KAITLIN: How did you get into pop-up’s? Who was the first place you reached out to and how did it spiral from there?


JULIE: We always knew that moving from New York to Richmond that there was so much opportunity to start our own thing, whatever it was. Richmond really comes out to support people doing cool things and we knew that with our combined experience we could do something really great. After spending so much time in fine dining, Jesse was looking for something a little more approachable to spend his time doing while still bringing his strong culinary skills to the forefront. We were starting thinking about bagels and then one day we came up with the name and just ran with it!

Before we moved to Richmond, we visited Celladora–  because we had heard great things. We ended up sitting there chatting with Megan Lee Hopkins, the owner, for a couple of hours about Richmond and its food scene and everything. She has always been a huge supporter of us in any venture and told us whenever we wanted to do anything, Celladora was open for us! We did our first pop up in September of 2023 at Celladora and have done a couple more there since. Celladora is one of our favorite places and Megan is a huge help in getting Sunday Bagel going!
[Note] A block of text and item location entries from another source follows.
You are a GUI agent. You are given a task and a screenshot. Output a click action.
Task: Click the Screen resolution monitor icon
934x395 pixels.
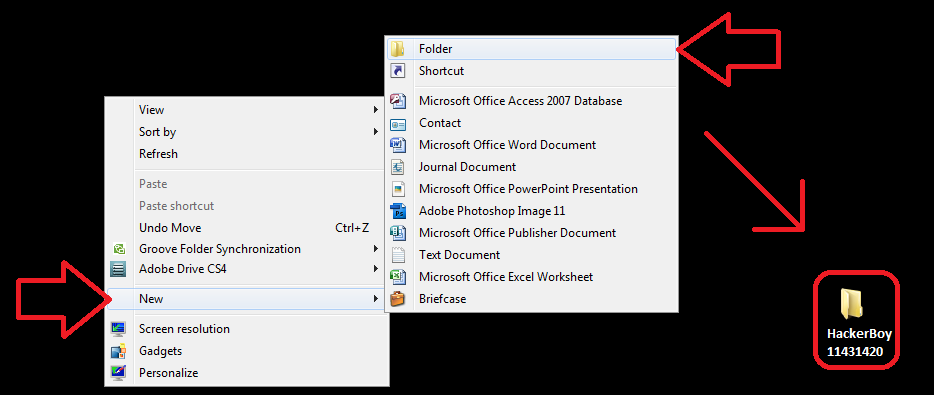(119, 329)
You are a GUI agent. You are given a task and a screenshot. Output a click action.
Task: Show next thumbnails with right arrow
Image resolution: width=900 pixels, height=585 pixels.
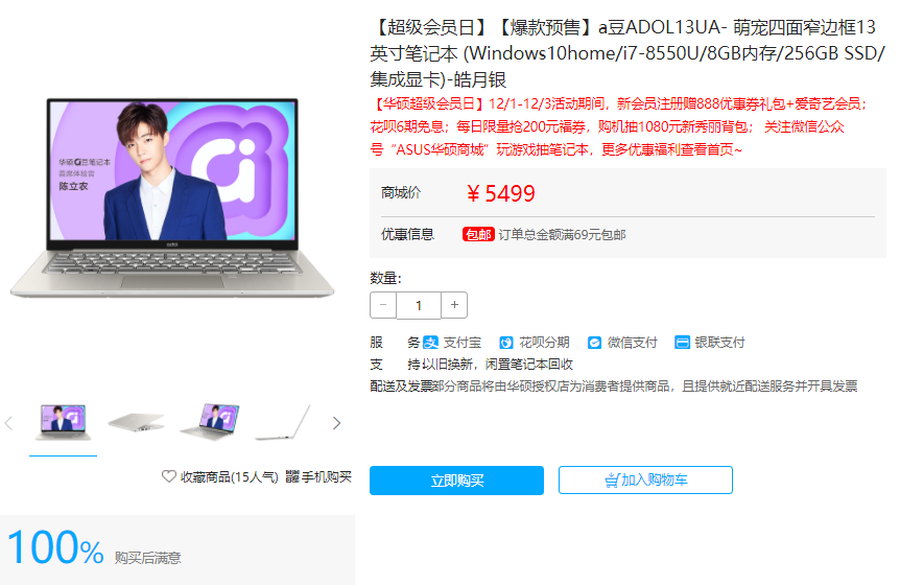pyautogui.click(x=336, y=424)
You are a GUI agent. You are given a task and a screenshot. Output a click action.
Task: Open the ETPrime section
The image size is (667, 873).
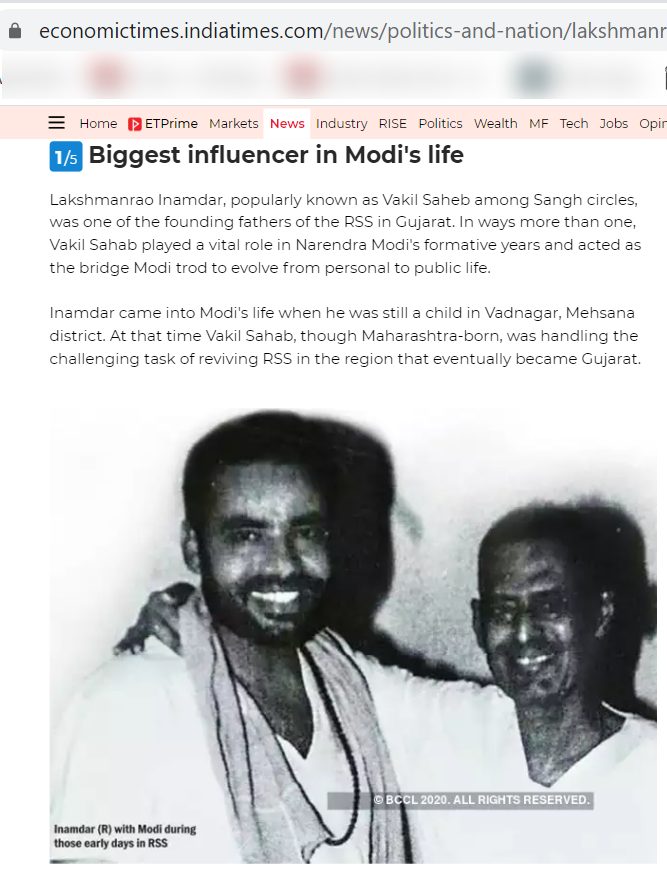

KAITLIN: What’s next for Sunday Bagel? Do you have aspirations of opening up a brick and mortar?


JESSE: We’re always dreaming of brick and mortar! For now we’re going to keep doing pop ups and build our following. We love meeting people that come out and we love regulars coming back every time. We’re seeing where this all takes us!


KAITLIN: Is there anything specific you’d like me to mention in the article?


JESSE: Yeah I guess we just want to say thanks to everyone who has been supporting us since day one, friends and family. We feel like we belong here in Richmond and we are excited for the future of Sunday Bagel and all the other doors this will open for us!